Each of the records must appear again, exactly as it was written.

:: Recorded data

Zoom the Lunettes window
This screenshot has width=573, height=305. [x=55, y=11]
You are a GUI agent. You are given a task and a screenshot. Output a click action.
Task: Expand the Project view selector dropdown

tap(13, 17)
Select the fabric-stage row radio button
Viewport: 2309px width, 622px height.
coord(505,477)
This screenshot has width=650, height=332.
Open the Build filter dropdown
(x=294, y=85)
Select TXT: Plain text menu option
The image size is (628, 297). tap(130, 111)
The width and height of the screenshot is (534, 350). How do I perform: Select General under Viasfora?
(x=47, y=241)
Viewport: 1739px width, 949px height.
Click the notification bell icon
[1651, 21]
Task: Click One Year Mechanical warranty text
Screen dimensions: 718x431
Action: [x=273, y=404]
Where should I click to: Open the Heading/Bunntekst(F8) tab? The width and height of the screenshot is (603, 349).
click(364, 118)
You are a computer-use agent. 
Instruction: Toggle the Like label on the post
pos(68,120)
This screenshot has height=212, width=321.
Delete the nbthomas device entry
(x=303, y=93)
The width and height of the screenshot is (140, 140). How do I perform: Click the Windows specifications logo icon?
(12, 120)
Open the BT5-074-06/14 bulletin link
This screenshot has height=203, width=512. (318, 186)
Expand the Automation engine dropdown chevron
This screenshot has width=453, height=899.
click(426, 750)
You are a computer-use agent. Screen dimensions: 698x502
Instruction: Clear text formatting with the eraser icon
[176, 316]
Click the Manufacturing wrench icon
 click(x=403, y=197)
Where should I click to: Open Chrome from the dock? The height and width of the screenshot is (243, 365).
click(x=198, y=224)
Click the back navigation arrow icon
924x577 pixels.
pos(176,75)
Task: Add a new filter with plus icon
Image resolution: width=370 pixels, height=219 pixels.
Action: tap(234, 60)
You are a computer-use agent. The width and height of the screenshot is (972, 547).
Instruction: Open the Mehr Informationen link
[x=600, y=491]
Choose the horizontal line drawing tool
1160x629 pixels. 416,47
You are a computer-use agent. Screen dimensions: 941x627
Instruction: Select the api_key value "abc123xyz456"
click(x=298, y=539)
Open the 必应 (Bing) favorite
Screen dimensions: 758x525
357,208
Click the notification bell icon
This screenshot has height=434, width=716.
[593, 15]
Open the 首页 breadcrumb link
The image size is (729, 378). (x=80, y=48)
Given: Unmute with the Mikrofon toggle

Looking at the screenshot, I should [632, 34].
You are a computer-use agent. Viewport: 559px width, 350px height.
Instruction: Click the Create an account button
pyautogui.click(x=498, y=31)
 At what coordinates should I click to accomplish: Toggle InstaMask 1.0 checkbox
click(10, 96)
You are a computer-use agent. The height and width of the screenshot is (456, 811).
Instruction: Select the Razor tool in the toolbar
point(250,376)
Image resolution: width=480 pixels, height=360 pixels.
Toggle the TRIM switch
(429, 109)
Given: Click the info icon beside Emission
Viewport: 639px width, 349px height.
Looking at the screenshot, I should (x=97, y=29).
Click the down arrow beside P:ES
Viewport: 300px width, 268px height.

::::

Answer box:
Zoom the Lunettes window
This screenshot has width=573, height=305. [x=55, y=11]
You are a GUI agent. You are given a task and a screenshot. Output a click action.
Task: Expand the Project view selector dropdown

tap(13, 17)
Select the fabric-stage row radio button
Viewport: 2309px width, 622px height.
coord(505,477)
This screenshot has width=650, height=332.
Open the Build filter dropdown
(x=294, y=85)
Select TXT: Plain text menu option
The image size is (628, 297). tap(130, 111)
The width and height of the screenshot is (534, 350). How do I perform: Select General under Viasfora?
(x=47, y=241)
Viewport: 1739px width, 949px height.
Click the notification bell icon
[1651, 21]
Task: Click One Year Mechanical warranty text
Screen dimensions: 718x431
Action: [x=273, y=404]
Where should I click to: Open the Heading/Bunntekst(F8) tab? The width and height of the screenshot is (603, 349).
click(364, 118)
You are a computer-use agent. 
Instruction: Toggle the Like label on the post
pos(68,120)
This screenshot has height=212, width=321.
Delete the nbthomas device entry
(x=303, y=93)
The width and height of the screenshot is (140, 140). How do I perform: Click the Windows specifications logo icon?
(12, 120)
Open the BT5-074-06/14 bulletin link
This screenshot has height=203, width=512. (318, 186)
Expand the Automation engine dropdown chevron
This screenshot has width=453, height=899.
click(426, 750)
You are a computer-use agent. Screen dimensions: 698x502
Instruction: Clear text formatting with the eraser icon
[176, 316]
Click the Manufacturing wrench icon
 click(x=403, y=197)
Where should I click to: Open Chrome from the dock? The height and width of the screenshot is (243, 365).
click(x=198, y=224)
Click the back navigation arrow icon
924x577 pixels.
pos(176,75)
Task: Add a new filter with plus icon
Image resolution: width=370 pixels, height=219 pixels.
Action: tap(234, 60)
You are a computer-use agent. The width and height of the screenshot is (972, 547).
Instruction: Open the Mehr Informationen link
[x=600, y=491]
Choose the horizontal line drawing tool
1160x629 pixels. 416,47
You are a computer-use agent. Screen dimensions: 941x627
Instruction: Select the api_key value "abc123xyz456"
click(x=298, y=539)
Open the 必应 (Bing) favorite
Screen dimensions: 758x525
357,208
Click the notification bell icon
This screenshot has height=434, width=716.
[593, 15]
Open the 首页 breadcrumb link
The image size is (729, 378). (x=80, y=48)
Given: Unmute with the Mikrofon toggle

Looking at the screenshot, I should [632, 34].
You are a computer-use agent. Viewport: 559px width, 350px height.
Instruction: Click the Create an account button
pyautogui.click(x=498, y=31)
 At what coordinates should I click to accomplish: Toggle InstaMask 1.0 checkbox
click(10, 96)
You are a computer-use agent. The height and width of the screenshot is (456, 811).
Instruction: Select the Razor tool in the toolbar
point(250,376)
Image resolution: width=480 pixels, height=360 pixels.
Toggle the TRIM switch
(429, 109)
Given: Click the info icon beside Emission
Viewport: 639px width, 349px height.
Looking at the screenshot, I should (x=97, y=29).
Click the down arrow beside P:ES
Viewport: 300px width, 268px height.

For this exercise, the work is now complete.